- **Task details**
The sole answer should be the number of lines in the material below that hold "settings".
-=-=-=-=-
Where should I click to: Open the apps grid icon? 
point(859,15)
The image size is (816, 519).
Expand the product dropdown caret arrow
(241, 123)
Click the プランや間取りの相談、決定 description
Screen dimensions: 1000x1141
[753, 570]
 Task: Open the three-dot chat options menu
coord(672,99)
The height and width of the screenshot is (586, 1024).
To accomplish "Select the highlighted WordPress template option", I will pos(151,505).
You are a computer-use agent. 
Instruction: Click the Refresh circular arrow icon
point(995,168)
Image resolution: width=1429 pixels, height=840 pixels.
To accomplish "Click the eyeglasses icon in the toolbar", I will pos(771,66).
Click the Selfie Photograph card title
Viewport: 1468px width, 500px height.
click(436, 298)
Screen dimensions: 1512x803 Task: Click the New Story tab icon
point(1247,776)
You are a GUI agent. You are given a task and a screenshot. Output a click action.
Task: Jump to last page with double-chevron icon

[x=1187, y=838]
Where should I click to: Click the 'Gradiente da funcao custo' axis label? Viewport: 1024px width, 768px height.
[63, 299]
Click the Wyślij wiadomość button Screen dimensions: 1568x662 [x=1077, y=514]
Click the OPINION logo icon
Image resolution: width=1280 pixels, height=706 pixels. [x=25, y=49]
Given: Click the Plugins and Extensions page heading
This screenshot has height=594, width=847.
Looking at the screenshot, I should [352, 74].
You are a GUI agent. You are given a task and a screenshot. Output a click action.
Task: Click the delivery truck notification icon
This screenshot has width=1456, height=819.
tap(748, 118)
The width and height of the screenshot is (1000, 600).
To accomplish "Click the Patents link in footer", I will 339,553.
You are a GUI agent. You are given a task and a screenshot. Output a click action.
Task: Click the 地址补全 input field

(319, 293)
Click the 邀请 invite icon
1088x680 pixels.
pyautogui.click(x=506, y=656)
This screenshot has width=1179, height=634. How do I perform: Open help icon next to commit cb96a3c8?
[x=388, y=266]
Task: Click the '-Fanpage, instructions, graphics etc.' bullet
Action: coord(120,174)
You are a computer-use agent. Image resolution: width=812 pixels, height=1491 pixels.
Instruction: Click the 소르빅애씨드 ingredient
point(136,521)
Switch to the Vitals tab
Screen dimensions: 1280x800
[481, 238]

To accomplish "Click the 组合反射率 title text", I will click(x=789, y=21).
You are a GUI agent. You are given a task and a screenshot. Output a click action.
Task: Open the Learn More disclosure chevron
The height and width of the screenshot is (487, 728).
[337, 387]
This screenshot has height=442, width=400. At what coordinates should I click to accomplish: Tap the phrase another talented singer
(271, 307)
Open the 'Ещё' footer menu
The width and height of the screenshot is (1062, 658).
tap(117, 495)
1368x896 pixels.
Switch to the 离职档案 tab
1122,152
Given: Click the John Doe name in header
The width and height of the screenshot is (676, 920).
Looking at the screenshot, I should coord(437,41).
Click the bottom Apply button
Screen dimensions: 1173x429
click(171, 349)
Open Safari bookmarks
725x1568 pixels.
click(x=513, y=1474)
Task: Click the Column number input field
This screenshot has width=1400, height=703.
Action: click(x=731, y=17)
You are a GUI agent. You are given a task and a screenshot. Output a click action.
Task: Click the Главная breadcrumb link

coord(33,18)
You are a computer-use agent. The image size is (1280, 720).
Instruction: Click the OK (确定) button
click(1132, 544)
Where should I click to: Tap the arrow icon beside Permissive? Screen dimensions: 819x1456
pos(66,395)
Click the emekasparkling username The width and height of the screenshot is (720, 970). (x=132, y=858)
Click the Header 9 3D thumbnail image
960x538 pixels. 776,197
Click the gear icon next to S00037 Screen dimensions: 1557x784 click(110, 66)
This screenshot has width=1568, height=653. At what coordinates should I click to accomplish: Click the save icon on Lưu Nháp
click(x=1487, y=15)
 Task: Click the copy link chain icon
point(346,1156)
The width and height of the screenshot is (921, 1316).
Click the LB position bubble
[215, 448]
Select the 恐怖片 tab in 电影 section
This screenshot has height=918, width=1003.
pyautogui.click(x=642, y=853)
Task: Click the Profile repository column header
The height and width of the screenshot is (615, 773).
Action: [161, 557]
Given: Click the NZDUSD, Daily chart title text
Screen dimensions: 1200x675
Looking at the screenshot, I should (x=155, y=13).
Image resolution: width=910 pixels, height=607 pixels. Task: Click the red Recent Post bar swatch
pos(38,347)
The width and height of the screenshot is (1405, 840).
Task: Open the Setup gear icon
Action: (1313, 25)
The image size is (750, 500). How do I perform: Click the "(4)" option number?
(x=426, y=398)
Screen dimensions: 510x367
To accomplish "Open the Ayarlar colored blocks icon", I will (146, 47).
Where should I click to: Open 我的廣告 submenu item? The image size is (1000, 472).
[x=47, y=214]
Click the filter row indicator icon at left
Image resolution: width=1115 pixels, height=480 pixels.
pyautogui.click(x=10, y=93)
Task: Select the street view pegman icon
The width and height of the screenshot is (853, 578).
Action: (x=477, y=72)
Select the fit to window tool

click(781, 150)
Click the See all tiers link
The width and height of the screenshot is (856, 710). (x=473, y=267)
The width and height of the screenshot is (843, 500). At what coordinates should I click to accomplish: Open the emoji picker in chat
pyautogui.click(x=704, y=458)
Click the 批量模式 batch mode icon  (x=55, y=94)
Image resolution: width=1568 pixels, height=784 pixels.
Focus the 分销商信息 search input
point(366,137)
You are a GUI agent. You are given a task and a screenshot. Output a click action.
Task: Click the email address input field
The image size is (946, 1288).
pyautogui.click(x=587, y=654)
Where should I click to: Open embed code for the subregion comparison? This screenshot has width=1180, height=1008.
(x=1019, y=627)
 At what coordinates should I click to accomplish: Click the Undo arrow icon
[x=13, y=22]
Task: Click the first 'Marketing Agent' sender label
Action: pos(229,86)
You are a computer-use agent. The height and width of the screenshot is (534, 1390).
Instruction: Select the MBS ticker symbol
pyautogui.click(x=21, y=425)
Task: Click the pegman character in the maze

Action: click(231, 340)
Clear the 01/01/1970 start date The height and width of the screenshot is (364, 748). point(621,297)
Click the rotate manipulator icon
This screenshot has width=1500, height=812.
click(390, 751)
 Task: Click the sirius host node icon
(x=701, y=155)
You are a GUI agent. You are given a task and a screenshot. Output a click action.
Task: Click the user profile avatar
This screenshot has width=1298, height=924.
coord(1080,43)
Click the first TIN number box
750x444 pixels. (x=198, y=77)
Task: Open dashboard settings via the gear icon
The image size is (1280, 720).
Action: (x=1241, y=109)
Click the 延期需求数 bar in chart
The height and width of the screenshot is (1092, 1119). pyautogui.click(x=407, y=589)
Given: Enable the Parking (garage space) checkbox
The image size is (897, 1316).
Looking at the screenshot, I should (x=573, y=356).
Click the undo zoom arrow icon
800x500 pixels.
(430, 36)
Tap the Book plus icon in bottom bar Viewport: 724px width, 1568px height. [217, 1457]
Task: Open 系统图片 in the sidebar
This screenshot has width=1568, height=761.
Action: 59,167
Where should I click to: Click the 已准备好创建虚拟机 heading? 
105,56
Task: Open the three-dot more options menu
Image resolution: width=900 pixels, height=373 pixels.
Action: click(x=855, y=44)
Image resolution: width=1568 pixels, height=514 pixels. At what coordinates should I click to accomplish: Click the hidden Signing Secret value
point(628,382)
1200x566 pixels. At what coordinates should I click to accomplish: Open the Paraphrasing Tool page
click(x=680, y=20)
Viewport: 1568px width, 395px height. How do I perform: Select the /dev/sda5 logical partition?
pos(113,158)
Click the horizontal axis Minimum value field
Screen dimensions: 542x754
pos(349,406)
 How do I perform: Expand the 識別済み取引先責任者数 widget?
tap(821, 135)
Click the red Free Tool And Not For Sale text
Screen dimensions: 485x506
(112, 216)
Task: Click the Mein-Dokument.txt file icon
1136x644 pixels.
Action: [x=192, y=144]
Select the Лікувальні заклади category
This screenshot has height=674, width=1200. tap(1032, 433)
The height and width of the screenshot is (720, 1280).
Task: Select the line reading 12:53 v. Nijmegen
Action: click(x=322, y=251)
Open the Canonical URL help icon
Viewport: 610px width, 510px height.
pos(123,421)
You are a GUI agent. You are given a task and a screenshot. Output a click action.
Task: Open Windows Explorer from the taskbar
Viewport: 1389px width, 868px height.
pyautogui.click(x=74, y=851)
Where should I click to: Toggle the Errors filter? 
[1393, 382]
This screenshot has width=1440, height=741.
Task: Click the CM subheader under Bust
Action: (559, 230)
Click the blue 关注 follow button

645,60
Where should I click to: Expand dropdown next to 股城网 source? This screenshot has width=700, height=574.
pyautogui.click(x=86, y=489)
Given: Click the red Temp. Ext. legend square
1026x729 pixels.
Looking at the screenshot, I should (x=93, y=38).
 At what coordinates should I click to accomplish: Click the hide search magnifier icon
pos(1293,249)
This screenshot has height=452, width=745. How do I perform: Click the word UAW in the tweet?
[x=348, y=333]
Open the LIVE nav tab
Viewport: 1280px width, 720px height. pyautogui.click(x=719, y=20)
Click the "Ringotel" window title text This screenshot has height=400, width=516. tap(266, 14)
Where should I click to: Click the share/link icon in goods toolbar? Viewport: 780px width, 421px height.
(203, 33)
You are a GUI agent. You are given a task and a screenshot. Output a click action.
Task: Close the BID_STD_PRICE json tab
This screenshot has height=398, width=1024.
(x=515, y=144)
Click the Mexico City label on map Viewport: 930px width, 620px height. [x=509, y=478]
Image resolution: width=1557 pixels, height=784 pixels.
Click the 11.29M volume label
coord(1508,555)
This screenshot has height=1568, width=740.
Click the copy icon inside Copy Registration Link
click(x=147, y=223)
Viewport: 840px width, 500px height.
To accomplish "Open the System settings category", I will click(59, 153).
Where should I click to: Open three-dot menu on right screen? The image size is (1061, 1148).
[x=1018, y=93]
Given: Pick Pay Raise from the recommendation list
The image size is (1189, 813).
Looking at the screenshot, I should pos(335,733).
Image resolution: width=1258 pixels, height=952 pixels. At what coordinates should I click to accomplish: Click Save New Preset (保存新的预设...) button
-=-=-=-=-
- **Result for this exercise**
2